This is my first attempt at Pandas. I think I have a reasonable precedent, but I stumble. I want to load a tab delimited file into a Pandas Dataframe, and then group it by character and draw it using x.axis indexed by a TimeStamp column. Here is a subset of the data:
Symbol,Price,M1,M2,Volume,TimeStamp TBET,2.19,3,8.05,1124179,9:59:14 AM FUEL,3.949,9,1.15,109674,9:59:11 AM SUNH,4.37,6,0.09,24394,9:59:09 AM FUEL,3.9099,8,1.11,105265,9:59:09 AM TBET,2.18,2,8.03,1121629,9:59:05 AM ORBC,3.4,2,0.22,10509,9:59:02 AM FUEL,3.8599,7,1.07,102116,9:58:47 AM FUEL,3.8544,6,1.05,100116,9:58:40 AM GBR,3.83,4,0.46,64251,9:58:24 AM GBR,3.8,3,0.45,63211,9:58:20 AM XRA,3.6167,3,0.12,42310,9:58:08 AM GBR,3.75,2,0.34,47521,9:57:52 AM MPET,1.42,3,0.26,44600,9:57:52 AM
Note two things about the TimeStamp column;
- it has duplicate meanings and
- intervals are irregular.
I thought I could do something like this ...

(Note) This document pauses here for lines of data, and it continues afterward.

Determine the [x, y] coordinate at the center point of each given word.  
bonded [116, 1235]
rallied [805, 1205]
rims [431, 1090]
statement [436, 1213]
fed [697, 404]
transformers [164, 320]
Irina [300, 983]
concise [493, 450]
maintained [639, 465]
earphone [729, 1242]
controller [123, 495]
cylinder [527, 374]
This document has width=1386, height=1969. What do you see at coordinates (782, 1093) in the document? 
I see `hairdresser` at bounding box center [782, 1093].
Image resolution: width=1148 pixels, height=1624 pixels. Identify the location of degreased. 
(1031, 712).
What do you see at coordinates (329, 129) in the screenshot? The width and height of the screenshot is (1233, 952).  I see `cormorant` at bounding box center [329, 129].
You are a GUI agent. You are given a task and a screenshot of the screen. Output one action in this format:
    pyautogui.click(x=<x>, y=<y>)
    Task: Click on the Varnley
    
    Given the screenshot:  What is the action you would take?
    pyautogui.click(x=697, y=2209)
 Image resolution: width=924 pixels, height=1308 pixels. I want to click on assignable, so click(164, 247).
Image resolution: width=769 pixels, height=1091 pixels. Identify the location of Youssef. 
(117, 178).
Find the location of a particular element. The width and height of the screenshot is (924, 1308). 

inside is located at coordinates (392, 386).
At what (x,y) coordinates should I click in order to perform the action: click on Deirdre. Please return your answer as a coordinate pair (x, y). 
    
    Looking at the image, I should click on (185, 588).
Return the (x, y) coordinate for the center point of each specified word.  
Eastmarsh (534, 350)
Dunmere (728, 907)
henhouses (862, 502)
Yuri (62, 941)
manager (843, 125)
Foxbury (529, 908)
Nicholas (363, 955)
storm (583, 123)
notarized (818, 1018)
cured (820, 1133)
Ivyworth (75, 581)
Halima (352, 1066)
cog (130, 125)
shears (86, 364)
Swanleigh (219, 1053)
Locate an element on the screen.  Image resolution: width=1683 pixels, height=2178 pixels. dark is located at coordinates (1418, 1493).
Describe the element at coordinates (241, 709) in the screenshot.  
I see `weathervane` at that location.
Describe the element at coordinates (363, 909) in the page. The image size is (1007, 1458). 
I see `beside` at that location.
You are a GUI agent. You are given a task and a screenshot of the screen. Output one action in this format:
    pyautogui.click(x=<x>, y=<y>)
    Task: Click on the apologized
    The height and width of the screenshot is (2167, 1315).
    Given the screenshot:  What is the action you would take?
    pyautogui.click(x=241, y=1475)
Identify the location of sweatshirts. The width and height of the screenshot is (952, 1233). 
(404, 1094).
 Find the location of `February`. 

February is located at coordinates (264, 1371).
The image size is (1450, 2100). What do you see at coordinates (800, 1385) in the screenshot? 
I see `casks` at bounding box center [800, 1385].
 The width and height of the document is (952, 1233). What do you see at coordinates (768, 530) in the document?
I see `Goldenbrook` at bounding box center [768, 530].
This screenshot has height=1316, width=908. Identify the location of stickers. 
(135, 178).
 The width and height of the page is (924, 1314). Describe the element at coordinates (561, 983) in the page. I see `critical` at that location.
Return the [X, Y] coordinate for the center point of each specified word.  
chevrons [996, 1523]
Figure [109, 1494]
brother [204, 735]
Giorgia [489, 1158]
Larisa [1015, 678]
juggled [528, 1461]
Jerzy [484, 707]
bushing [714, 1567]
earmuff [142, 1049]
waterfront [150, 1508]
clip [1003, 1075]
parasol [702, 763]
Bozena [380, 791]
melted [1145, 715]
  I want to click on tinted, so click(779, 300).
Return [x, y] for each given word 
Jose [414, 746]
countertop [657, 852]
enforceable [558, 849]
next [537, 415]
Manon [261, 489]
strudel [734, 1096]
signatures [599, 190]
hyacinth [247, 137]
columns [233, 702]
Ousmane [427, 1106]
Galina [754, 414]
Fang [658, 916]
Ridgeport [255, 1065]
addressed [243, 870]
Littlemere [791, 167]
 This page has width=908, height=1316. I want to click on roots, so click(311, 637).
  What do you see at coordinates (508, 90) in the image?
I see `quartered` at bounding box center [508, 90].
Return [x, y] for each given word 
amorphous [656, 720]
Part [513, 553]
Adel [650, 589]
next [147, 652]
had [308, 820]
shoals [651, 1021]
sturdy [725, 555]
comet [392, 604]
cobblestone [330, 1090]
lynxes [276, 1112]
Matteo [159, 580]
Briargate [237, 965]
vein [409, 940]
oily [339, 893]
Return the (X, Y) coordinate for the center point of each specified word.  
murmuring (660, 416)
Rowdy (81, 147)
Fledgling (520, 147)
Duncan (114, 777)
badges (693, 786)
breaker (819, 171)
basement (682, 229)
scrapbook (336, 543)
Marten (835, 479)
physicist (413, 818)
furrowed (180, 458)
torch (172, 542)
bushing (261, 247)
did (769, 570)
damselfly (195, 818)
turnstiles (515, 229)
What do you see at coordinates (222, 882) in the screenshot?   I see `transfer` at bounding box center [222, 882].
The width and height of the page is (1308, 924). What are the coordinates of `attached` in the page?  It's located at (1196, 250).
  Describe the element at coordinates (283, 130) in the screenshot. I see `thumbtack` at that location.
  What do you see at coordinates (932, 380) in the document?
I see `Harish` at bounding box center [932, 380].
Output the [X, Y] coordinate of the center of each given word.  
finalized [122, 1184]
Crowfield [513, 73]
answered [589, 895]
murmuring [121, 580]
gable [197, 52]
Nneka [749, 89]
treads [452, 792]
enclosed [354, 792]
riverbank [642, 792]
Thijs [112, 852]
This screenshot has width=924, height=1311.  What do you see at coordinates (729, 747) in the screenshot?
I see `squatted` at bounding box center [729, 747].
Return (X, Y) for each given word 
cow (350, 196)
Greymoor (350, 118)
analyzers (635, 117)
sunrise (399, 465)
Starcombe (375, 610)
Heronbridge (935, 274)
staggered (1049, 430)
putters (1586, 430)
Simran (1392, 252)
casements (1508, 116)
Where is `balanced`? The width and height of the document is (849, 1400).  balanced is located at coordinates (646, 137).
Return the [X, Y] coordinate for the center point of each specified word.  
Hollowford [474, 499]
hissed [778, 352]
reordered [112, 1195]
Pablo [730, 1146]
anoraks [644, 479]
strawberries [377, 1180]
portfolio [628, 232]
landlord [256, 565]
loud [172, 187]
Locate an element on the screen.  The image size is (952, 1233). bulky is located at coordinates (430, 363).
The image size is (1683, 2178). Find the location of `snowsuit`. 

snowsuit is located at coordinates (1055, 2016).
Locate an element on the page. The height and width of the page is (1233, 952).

from pandas import * import pylab as plt df = read_csv('data.txt',index_col=5) df.sort(ascending=False) df.plot() plt.show()
But the read_csv method throws an exception "I tried columns 1-X as an index, but found duplicates." Is there an option that allows me to specify an index column with duplicate values?
I would also be interested in combining my irregular time intervals with a resolution of up to one second, I would still like to build several events in a certain second, but maybe I could introduce a unique index and then align my prices with it?